What you should do ▸ Could you report every line of the listing below that holds the word "keyboard"?
---*---
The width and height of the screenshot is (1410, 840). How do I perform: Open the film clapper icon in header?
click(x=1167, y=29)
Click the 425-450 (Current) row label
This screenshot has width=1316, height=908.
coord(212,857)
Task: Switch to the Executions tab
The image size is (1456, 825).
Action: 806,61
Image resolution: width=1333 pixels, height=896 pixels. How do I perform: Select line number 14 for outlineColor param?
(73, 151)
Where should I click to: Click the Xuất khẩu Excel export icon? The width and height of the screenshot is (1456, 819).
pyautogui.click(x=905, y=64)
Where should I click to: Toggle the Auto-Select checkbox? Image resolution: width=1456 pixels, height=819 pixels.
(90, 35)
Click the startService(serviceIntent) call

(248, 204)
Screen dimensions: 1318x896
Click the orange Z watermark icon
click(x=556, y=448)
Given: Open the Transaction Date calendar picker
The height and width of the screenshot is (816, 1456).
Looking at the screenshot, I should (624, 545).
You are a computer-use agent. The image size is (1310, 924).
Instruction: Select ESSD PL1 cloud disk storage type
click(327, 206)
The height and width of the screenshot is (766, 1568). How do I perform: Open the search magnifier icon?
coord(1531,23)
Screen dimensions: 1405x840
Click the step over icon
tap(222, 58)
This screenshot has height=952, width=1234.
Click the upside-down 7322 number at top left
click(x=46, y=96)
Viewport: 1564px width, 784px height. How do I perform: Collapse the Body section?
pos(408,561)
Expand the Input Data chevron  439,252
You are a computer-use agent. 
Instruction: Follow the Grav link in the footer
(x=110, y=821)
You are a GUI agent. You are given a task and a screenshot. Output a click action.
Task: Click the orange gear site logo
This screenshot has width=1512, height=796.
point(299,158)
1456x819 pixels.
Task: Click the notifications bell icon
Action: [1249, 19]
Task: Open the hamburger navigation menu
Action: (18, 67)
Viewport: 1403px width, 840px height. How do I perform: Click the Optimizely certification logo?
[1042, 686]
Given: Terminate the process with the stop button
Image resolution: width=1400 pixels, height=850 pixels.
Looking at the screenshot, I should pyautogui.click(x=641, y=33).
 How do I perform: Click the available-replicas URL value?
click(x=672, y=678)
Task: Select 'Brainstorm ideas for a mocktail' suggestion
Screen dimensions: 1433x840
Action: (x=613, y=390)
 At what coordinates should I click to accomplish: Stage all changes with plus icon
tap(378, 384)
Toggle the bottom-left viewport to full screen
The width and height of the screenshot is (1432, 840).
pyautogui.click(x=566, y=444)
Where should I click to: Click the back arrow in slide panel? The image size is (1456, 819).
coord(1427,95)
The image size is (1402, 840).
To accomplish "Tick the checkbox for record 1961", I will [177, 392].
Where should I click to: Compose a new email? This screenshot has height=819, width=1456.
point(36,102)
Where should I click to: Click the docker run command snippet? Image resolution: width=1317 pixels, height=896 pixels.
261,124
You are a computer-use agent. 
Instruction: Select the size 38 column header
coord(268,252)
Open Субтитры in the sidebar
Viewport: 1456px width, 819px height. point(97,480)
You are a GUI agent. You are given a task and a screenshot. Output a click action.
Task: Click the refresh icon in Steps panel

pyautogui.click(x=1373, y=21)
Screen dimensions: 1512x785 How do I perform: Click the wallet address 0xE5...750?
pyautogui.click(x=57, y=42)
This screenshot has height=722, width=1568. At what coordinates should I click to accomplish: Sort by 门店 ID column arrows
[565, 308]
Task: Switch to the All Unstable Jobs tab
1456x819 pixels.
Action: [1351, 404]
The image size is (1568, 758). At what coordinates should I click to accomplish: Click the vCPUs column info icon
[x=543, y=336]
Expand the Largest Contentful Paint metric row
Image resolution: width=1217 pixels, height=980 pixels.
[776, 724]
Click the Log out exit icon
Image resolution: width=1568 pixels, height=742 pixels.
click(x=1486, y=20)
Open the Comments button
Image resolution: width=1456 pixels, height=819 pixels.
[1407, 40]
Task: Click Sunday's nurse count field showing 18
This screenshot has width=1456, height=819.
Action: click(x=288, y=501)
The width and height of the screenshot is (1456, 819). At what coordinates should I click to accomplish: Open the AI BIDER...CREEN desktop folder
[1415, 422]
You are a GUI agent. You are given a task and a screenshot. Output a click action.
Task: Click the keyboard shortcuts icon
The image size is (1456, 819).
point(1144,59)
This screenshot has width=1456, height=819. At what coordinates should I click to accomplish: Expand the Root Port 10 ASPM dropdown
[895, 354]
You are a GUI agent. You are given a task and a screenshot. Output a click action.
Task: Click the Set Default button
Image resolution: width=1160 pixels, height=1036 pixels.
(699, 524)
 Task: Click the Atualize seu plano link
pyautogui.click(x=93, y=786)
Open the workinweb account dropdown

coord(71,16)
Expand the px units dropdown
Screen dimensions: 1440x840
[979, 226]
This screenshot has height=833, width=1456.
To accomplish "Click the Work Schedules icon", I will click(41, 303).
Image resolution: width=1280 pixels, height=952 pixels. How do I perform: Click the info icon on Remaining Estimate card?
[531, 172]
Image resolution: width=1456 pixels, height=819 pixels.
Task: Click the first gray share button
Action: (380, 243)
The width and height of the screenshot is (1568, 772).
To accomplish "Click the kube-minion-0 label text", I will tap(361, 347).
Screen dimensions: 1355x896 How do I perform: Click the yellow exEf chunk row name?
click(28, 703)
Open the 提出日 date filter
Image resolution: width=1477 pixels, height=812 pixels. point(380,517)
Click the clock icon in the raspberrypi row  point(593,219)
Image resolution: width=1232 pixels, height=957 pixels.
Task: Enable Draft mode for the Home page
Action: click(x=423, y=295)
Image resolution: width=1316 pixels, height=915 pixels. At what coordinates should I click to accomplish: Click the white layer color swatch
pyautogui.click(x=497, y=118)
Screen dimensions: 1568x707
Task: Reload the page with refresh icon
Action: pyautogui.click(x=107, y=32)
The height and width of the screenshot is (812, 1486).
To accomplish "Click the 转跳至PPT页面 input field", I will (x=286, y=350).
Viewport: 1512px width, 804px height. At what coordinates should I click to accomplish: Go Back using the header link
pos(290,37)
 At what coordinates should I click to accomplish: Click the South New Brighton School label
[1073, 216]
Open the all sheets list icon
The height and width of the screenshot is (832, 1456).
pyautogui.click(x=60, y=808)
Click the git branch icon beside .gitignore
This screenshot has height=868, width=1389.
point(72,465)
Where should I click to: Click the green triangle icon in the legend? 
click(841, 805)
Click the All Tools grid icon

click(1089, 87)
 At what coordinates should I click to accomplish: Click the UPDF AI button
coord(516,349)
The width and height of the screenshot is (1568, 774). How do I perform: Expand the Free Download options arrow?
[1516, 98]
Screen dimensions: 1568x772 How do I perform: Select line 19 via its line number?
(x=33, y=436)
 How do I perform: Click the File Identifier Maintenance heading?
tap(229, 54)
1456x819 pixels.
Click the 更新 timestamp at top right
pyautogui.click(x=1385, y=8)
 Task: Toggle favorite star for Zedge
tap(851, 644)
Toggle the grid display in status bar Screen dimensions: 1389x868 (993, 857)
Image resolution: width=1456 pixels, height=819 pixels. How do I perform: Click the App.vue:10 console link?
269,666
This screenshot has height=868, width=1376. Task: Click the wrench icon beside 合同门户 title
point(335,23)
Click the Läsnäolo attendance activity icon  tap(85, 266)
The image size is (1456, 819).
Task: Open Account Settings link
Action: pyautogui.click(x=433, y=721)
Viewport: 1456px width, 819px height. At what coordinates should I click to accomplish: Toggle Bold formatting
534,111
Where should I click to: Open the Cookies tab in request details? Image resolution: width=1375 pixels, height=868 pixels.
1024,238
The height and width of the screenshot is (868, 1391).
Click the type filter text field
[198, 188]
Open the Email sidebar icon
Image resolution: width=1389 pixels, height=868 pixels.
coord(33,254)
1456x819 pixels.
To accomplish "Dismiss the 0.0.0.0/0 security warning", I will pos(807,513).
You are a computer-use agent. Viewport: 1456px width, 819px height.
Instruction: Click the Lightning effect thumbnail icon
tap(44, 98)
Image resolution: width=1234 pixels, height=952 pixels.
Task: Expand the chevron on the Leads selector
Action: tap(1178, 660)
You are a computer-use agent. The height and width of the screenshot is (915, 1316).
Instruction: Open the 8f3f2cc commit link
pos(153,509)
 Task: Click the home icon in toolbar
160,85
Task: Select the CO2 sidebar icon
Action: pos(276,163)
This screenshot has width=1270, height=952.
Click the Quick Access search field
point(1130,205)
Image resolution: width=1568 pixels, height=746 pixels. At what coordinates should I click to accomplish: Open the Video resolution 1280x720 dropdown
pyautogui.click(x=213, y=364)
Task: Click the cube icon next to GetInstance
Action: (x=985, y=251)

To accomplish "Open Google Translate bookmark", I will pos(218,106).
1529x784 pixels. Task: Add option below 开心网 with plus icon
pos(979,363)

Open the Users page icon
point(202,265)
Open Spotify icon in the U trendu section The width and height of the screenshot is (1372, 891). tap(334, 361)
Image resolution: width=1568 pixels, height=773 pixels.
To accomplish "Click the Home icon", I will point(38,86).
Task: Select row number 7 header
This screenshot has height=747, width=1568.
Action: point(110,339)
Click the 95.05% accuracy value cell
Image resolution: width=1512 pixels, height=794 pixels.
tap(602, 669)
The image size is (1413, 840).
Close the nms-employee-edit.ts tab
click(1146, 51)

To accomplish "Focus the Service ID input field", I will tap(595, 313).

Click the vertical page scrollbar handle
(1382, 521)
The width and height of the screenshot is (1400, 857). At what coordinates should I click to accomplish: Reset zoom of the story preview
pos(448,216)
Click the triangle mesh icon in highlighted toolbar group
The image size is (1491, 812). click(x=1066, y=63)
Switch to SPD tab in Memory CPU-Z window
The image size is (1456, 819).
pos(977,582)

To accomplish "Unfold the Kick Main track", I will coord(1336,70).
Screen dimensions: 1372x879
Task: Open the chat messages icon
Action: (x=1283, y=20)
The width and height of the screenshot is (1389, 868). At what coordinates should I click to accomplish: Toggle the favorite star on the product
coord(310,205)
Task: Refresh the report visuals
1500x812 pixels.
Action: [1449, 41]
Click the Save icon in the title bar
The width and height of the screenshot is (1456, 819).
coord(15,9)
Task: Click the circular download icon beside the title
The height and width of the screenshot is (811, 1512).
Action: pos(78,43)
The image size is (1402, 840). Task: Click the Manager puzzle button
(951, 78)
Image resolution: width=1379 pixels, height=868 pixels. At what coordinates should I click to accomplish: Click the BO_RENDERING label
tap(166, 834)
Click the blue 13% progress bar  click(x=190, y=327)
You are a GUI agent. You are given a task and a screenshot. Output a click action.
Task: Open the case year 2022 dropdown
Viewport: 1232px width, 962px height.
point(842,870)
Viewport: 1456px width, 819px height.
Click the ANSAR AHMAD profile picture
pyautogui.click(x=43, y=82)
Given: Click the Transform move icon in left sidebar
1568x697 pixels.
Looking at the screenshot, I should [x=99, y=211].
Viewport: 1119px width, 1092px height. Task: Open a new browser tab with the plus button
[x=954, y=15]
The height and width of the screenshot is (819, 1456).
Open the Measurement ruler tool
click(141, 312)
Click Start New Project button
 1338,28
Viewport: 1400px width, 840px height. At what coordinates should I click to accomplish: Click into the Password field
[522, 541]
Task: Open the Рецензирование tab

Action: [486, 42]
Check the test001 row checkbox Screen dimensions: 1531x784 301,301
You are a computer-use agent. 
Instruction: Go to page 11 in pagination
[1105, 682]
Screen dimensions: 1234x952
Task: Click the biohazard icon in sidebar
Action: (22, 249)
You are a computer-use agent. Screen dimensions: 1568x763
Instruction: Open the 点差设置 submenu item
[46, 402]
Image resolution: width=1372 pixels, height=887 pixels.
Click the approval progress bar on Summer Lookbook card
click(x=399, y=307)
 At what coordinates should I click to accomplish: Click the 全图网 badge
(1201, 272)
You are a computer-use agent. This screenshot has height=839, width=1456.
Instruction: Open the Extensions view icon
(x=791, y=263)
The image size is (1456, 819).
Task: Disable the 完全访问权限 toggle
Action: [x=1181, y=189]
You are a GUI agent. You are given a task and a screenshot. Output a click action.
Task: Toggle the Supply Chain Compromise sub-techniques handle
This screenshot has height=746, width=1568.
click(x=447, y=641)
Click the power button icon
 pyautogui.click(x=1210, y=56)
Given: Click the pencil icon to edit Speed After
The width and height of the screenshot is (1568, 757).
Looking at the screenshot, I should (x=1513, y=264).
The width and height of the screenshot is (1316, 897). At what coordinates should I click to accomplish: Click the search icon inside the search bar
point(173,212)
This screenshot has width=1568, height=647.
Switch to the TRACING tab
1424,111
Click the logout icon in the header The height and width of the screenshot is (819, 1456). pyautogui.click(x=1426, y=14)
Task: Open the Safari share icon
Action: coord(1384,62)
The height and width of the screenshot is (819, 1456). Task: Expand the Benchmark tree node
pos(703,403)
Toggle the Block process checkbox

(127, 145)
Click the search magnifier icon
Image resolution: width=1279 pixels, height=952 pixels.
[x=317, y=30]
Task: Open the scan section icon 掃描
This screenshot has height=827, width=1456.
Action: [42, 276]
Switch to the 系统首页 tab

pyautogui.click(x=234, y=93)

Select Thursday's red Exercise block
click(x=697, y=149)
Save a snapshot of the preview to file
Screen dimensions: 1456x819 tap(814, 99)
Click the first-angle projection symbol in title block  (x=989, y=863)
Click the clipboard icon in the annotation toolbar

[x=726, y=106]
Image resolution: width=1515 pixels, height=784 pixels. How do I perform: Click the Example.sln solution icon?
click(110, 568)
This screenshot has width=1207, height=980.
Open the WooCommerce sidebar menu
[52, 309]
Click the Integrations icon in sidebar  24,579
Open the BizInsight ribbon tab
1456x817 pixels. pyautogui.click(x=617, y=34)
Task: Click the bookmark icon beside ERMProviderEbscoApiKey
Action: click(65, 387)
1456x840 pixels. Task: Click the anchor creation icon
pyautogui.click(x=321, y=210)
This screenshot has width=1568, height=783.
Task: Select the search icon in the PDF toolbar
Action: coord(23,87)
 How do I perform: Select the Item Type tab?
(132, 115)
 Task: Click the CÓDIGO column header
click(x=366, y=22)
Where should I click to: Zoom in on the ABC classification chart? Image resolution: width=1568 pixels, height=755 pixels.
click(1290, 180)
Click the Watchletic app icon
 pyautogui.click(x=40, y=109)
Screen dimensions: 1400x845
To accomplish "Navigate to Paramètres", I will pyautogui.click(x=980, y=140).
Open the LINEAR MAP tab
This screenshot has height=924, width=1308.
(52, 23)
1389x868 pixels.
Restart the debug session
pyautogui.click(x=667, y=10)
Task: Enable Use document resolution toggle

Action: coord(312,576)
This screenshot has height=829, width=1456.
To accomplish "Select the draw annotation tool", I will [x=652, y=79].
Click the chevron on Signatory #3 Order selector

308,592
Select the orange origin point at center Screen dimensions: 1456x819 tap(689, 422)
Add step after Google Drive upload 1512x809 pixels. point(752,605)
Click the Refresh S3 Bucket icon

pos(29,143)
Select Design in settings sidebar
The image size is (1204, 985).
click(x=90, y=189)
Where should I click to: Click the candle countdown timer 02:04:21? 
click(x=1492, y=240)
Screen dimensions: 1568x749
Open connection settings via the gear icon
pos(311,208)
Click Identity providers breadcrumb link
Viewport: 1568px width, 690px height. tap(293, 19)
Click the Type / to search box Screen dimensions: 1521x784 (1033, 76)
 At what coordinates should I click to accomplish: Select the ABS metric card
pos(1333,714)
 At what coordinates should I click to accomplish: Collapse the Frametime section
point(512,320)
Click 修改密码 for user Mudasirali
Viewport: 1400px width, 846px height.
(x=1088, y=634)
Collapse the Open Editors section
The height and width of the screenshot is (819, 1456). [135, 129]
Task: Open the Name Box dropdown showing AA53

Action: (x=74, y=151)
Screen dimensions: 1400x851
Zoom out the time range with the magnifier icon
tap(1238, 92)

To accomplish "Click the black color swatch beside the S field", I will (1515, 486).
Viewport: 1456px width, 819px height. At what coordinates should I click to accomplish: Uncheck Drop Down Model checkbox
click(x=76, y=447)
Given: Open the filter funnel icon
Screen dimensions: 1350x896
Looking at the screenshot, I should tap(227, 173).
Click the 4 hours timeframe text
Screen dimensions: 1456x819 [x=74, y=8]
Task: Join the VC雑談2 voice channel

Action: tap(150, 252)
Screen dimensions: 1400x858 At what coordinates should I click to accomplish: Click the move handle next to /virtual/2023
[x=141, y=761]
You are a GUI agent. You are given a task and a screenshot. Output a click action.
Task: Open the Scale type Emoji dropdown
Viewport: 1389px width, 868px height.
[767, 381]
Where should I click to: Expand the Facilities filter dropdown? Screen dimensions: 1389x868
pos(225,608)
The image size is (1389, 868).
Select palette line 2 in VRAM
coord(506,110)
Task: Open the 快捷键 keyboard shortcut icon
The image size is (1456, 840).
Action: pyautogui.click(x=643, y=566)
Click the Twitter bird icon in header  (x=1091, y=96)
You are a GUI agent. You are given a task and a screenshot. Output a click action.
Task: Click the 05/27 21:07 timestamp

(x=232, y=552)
---*---
Exercise response ▸
Task: Click the keyboard shortcuts icon
Task: Open the 快捷键 keyboard shortcut icon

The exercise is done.